(WHAT TO WORK ON) Count how many lines of the data include the string "green", then say that number and stop.

:: SOURCE INFORMATION ::

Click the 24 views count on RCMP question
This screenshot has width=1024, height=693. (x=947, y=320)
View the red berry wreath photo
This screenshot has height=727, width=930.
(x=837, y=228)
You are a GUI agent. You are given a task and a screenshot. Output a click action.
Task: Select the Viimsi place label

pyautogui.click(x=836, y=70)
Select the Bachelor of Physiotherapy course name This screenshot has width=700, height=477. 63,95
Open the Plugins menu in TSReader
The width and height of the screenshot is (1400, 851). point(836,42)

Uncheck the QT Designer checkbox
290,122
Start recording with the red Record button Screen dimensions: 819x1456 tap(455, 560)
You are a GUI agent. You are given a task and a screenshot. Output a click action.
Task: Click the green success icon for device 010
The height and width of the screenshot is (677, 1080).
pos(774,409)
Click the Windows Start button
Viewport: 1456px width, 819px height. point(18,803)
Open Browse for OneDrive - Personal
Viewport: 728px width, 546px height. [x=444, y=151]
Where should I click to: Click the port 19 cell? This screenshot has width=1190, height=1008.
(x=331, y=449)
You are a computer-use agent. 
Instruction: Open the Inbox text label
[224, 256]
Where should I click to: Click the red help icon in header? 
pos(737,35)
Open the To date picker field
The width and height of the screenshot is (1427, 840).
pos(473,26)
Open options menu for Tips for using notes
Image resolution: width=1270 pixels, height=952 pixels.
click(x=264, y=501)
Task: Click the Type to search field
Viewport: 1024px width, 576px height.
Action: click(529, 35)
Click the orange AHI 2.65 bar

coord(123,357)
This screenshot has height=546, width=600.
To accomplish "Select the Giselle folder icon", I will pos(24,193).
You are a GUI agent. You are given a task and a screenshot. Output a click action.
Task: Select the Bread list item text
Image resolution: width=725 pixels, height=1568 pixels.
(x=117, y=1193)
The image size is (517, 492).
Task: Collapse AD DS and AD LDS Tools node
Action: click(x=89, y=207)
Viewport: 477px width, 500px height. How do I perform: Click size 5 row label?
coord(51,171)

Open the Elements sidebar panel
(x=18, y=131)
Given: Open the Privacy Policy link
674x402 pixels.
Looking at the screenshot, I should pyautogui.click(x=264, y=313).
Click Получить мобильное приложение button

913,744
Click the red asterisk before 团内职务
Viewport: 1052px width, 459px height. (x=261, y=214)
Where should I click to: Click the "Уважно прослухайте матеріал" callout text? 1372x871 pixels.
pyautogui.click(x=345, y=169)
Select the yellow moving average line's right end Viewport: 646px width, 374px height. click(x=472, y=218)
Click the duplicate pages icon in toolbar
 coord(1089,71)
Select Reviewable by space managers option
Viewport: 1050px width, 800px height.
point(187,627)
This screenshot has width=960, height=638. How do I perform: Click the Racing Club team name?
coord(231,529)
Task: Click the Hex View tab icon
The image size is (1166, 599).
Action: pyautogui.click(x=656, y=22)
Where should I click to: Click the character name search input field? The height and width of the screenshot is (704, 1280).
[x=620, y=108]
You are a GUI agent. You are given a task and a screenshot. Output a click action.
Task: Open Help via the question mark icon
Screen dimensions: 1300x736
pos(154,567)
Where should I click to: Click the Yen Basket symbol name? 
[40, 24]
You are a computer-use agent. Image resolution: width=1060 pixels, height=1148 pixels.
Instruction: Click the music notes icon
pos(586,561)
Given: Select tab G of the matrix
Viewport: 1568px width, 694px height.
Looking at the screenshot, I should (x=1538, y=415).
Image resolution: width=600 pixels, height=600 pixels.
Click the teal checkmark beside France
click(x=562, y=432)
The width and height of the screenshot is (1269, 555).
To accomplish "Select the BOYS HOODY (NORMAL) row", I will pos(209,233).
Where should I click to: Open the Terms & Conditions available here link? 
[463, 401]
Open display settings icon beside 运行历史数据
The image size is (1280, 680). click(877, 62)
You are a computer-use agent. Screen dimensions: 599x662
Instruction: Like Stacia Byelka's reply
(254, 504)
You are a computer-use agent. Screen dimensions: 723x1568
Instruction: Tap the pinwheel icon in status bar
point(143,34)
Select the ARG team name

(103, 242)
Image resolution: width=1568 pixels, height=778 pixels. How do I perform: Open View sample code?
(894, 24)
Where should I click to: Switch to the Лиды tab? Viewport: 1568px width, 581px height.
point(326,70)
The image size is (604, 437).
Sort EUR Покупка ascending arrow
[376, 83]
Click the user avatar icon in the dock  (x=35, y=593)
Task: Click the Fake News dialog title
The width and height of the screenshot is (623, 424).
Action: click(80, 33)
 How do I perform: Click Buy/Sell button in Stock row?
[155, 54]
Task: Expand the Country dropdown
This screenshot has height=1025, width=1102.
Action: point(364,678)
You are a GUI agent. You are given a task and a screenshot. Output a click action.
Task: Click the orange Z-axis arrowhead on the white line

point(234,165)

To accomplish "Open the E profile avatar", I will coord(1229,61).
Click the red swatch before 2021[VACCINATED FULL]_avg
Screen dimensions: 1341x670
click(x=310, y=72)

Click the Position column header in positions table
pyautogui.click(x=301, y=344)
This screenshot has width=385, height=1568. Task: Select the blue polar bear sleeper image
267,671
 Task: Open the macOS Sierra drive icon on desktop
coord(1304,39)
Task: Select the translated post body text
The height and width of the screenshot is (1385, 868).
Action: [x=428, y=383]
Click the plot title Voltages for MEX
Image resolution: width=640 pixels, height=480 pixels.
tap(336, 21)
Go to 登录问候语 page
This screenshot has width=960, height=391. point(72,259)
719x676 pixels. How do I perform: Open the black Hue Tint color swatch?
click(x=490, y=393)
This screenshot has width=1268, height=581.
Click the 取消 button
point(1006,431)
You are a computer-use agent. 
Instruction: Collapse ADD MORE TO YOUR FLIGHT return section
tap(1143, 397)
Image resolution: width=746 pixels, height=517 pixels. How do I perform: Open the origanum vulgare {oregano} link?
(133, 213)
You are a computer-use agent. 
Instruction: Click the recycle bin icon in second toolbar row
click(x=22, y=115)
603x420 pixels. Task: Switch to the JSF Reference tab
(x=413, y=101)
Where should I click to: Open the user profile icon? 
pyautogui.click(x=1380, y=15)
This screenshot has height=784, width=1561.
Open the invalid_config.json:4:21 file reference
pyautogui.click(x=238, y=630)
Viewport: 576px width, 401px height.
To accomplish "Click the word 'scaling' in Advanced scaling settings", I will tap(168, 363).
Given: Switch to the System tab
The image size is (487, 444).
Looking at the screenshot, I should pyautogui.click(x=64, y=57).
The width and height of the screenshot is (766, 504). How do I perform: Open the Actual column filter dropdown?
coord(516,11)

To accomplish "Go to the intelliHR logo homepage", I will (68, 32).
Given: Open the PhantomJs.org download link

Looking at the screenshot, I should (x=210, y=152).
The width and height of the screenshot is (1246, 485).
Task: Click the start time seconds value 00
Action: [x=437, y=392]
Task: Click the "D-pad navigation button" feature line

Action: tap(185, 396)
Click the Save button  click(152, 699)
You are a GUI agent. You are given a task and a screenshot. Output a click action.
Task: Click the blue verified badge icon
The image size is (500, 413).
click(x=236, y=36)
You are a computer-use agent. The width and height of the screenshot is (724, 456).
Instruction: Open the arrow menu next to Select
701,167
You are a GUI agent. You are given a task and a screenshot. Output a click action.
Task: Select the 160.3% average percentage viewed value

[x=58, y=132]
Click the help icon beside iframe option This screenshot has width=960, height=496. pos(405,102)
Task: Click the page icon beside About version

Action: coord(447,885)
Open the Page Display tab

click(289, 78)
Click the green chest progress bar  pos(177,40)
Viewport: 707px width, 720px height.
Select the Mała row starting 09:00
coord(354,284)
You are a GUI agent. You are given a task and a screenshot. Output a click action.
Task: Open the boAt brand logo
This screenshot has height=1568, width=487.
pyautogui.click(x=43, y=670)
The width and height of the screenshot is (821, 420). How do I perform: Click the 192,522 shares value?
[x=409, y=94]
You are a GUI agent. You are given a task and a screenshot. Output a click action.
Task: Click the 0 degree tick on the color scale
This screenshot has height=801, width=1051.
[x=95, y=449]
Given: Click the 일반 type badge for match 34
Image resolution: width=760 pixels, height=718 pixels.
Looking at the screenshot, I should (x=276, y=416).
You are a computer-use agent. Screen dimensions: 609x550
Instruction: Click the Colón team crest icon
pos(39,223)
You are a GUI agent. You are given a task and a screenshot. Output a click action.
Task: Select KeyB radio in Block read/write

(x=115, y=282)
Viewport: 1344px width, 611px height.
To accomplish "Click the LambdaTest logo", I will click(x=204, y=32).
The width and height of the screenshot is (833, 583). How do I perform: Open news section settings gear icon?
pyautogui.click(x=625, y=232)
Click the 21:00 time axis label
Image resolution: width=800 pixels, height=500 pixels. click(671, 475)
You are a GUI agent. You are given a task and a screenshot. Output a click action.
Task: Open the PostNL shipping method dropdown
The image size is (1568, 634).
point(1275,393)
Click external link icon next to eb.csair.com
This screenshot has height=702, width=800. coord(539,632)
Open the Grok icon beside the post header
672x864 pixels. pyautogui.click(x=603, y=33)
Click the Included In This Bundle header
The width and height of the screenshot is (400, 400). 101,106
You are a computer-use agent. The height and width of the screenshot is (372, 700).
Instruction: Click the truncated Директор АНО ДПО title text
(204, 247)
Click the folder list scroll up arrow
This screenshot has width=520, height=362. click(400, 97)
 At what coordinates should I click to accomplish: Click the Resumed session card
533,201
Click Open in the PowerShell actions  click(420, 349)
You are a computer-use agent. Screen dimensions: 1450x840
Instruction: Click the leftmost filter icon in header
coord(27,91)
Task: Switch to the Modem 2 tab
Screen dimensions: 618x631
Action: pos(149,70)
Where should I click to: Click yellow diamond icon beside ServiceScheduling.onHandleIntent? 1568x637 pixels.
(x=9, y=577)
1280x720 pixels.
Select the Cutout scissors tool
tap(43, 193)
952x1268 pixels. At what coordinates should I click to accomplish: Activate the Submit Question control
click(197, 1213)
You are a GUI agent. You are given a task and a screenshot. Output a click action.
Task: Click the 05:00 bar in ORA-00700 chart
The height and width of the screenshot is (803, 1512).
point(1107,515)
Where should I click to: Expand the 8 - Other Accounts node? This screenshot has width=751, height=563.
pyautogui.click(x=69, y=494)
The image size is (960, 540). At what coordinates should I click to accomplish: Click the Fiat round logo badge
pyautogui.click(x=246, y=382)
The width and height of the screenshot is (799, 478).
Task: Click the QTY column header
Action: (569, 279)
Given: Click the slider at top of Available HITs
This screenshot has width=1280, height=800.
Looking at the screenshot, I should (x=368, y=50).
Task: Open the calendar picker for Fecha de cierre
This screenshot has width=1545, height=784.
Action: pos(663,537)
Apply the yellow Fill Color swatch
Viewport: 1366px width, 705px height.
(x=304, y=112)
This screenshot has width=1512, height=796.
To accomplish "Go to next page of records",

:::

(SOLUTION) 2